Re: BUG #17975: Nested Loop Index Scan returning wrong result

От

Andres Freund

Дата:

14 июня 2023 г., 23:36:51

Hi,

On 2023-06-14 15:17:31 +0000, PG Bug reporting form wrote:
> The following bug has been logged on the website:
> 
> Bug reference:      17975
> Logged by:          Tor Erik Linnerud
> Email address:      tel@jklm.no
> PostgreSQL version: 15.3
> Operating system:   MacOS 13.4, Linux 5.16
> Description:        
> 
> Hi, first let me say thanks for all the hard work that goes into Postgres.
> 
> 
> I ran into a very specific query + index + data combination that appears to
> return the wrong result. After much trial and error I’ve been able to
> construct a dump to reproduce the problem, when running ANALYZE after the
> import.
> 
> 1. Grab the DB dump (13 MB)
> 
> curl -L "https://www.dropbox.com/s/k1ai0765gc2k98f/bug5.sql?dl=1" -o
> bug5.sql
> 
> 2. Create an empty database, import the dump and analyze:
> 
> createdb bug5 && psql -d bug5 -f bug5.sql && psql -d bug5 -c "ANALYZE"
> 
> 3. Run queries:
> 
> psql -d bug5 -c "set enable_indexscan = 'off'; SELECT a.id FROM a JOIN b ON
> b.a_id = a.id JOIN c ON c.id = b.c_id WHERE c.tag = '13880'"
> 
> 1 row expected, get 1
> 
> psql -d bug5 -c "set enable_indexscan = 'on'; SELECT a.id FROM a JOIN b ON
> b.a_id = a.id JOIN c ON c.id = b.c_id WHERE c.tag = '13880'"
> 
> 1 row expected, get 0

Uh, huh. I can reproduce that.
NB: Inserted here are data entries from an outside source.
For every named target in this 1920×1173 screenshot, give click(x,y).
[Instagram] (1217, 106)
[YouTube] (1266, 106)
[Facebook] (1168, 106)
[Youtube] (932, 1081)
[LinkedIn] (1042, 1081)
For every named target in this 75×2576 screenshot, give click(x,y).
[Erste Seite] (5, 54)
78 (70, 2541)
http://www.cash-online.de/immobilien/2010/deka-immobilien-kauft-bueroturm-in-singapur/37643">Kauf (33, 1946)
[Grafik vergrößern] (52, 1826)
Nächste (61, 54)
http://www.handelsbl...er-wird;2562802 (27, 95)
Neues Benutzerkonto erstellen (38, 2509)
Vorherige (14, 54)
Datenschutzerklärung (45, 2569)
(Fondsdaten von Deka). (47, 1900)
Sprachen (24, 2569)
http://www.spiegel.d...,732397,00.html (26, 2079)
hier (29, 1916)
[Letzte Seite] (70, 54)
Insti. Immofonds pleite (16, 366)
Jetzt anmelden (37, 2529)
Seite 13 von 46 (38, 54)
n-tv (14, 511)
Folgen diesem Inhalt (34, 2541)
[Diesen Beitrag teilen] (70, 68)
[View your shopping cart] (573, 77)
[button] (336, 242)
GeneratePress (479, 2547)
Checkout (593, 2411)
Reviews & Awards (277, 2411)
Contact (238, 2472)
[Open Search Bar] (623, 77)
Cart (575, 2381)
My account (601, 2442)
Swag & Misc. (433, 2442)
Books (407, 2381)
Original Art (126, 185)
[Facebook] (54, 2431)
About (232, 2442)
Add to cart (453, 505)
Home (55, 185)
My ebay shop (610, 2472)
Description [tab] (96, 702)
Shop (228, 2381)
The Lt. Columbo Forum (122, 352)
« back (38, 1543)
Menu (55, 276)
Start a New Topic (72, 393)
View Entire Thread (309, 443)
And it's not just 15, reproduces in old
versions too.

The plan doesn't look obviously wrong:

┌────────────────────────────────────────────────────────────────────────────────────────────────────────────────────────────────────┐
│                                                             QUERY PLAN
            │
 

├────────────────────────────────────────────────────────────────────────────────────────────────────────────────────────────────────┤
│ Nested Loop  (cost=1.26..17.46 rows=1 width=8) (actual time=0.063..0.065 rows=0 loops=1)
            │
 
│   Output: a.id
            │
 
│   Inner Unique: true
            │
 
│   ->  Nested Loop  (cost=0.84..16.88 rows=1 width=8) (actual time=0.056..0.059 rows=1 loops=1)
            │
 
│         Output: b.a_id
            │
 
│         Inner Unique: true
            │
 
│         ->  Index Scan using c_tag_idx on public.c  (cost=0.42..8.44 rows=1 width=8) (actual time=0.034..0.036 rows=1
loops=1)    │
 
│               Output: c.id, c.tag
            │
 
│               Index Cond: ((c.tag)::text = '13880'::text)
            │
 
│         ->  Index Scan using index_b_c_id on public.b  (cost=0.42..8.44 rows=1 width=16) (actual time=0.015..0.016
rows=1loops=1) │
 
│               Output: b.id, b.c_id, b.a_id
            │
 
│               Index Cond: (b.c_id = c.id)
            │
 
│   ->  Index Only Scan using a_pkey on public.a  (cost=0.42..0.59 rows=1 width=8) (actual time=0.002..0.003 rows=0
loops=1)        │
 
│         Output: a.id
            │
 
│         Index Cond: (a.id = b.a_id)
            │
 
│         Heap Fetches: 0
            │
 
│ Planning Time: 0.998 ms
            │
 
│ Execution Time: 0.148 ms
            │
 

└────────────────────────────────────────────────────────────────────────────────────────────────────────────────────────────────────┘
(18 rows)

It's not an IOS issue, it happens without IOS as well.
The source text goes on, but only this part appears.